--- PROBLEM REQUIREMENTS ---
Look through the material below and return every line that contains "field".

______

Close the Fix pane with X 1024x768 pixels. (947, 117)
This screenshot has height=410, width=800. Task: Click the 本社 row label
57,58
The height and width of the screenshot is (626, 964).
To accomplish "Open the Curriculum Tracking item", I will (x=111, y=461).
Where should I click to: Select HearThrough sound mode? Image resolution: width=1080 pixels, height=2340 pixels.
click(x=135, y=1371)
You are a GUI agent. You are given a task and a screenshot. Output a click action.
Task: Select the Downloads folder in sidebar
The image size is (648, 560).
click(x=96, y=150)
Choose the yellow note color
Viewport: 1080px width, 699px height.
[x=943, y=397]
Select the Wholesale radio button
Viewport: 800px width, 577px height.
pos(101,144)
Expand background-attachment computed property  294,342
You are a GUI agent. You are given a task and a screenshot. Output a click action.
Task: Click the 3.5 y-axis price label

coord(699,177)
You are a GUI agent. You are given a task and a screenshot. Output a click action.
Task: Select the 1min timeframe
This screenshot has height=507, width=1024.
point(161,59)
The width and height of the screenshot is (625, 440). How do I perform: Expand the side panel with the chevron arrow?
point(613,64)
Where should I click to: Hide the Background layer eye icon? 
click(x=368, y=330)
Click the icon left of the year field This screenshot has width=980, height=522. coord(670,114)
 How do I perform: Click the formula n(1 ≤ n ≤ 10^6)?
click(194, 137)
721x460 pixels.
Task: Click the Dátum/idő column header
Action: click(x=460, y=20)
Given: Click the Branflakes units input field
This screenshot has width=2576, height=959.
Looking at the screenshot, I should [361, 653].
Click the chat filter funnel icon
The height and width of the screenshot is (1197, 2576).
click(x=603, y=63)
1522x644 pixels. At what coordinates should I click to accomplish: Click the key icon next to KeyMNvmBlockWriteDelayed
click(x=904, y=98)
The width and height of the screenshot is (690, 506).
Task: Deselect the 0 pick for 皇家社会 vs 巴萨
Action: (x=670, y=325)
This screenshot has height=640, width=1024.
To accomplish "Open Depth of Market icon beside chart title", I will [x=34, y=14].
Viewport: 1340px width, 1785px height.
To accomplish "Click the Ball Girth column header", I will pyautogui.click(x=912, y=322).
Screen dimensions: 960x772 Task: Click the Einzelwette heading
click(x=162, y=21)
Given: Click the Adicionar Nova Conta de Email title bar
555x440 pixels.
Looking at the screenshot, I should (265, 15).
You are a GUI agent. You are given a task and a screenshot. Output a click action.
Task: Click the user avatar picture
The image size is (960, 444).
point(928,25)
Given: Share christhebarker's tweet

______

--- ANSWER FOR THIS EXERCISE ---
Click the icon left of the year field This screenshot has width=980, height=522. coord(670,114)
Given: Click the Branflakes units input field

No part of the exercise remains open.